New Tools are Needed for Tracking Adherence to AI Model Behavioral Use Clauses
- URL: http://arxiv.org/abs/2505.22287v1
- Date: Wed, 28 May 2025 12:26:55 GMT
- Title: New Tools are Needed for Tracking Adherence to AI Model Behavioral Use Clauses
- Authors: Daniel McDuff, Tim Korjakow, Kevin Klyman, Danish Contractor,
- Abstract summary: Concerns over negligent or malicious uses of AI have led to the design of mechanisms to limit the risks of the technology.<n>The result has been a proliferation of licenses with behavioral-use clauses and acceptable-use-policies.<n>In this paper we take the position that tools for tracking adoption of, and adherence to, these licenses is the natural next step.

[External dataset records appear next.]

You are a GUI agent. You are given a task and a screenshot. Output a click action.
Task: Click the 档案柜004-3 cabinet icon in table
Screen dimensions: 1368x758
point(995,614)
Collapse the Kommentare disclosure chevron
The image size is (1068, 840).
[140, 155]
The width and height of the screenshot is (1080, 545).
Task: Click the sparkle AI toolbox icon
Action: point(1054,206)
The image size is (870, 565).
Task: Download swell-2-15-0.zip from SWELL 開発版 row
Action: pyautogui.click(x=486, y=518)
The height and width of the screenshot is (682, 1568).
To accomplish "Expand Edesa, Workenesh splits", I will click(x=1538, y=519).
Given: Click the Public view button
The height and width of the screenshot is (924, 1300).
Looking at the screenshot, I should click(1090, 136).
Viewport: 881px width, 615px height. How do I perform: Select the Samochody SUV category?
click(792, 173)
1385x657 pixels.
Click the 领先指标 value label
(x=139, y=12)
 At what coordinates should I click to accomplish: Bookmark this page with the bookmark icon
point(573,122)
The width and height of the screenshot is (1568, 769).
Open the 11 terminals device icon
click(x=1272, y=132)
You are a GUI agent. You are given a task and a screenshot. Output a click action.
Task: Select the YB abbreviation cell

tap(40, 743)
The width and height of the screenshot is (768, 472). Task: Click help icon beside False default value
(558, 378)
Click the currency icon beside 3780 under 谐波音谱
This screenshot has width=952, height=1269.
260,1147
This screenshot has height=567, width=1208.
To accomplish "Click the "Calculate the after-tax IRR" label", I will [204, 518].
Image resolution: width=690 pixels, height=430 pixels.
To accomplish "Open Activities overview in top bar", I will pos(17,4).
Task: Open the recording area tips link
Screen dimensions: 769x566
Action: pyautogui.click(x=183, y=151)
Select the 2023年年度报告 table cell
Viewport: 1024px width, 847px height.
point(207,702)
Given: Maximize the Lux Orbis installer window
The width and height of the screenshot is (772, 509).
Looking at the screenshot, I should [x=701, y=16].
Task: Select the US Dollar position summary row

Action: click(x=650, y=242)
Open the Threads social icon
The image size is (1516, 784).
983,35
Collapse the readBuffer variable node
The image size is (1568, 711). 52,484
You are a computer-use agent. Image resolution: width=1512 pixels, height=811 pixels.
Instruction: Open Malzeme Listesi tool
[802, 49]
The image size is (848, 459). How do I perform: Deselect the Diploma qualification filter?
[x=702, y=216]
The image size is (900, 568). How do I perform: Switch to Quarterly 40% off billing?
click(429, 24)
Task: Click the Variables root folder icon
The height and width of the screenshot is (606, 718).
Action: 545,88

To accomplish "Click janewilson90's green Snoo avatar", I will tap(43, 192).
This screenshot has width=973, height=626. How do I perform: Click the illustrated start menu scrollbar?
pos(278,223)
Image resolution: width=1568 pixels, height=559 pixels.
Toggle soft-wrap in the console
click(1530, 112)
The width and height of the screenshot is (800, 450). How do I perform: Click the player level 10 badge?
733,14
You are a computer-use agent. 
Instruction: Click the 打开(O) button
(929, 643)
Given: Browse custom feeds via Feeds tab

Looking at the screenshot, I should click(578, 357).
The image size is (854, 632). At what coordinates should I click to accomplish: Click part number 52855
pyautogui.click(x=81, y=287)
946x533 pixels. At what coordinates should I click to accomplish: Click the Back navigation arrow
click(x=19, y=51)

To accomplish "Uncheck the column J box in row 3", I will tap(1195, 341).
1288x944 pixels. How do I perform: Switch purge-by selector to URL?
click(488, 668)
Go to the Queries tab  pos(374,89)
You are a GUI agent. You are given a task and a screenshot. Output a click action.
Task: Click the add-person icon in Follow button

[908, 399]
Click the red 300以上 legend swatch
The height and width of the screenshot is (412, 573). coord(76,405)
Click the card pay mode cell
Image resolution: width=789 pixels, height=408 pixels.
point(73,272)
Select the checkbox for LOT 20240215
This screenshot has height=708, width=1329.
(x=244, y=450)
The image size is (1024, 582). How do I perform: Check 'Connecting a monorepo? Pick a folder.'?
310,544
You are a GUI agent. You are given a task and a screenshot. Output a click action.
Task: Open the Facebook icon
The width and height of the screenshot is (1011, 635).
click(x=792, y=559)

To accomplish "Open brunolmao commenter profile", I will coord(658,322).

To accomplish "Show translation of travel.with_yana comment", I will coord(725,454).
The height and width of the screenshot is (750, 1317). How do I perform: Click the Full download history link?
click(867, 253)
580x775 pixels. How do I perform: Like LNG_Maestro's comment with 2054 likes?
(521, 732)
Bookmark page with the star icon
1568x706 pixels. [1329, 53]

- Score: 21.783728820999933
- License: http://creativecommons.org/licenses/by-sa/4.0/
- Abstract: Foundation models have had a transformative impact on AI. A combination of large investments in research and development, growing sources of digital data for training, and architectures that scale with data and compute has led to models with powerful capabilities. Releasing assets is fundamental to scientific advancement and commercial enterprise. However, concerns over negligent or malicious uses of AI have led to the design of mechanisms to limit the risks of the technology. The result has been a proliferation of licenses with behavioral-use clauses and acceptable-use-policies that are increasingly being adopted by commonly used families of models (Llama, Gemma, Deepseek) and a myriad of smaller projects. We created and deployed a custom AI licenses generator to facilitate license creation and have quantitatively and qualitatively analyzed over 300 customized licenses created with this tool. Alongside this we analyzed 1.7 million models licenses on the HuggingFace model hub. Our results show increasing adoption of these licenses, interest in tools that support their creation and a convergence on common clause configurations. In this paper we take the position that tools for tracking adoption of, and adherence to, these licenses is the natural next step and urgently needed in order to ensure they have the desired impact of ensuring responsible use.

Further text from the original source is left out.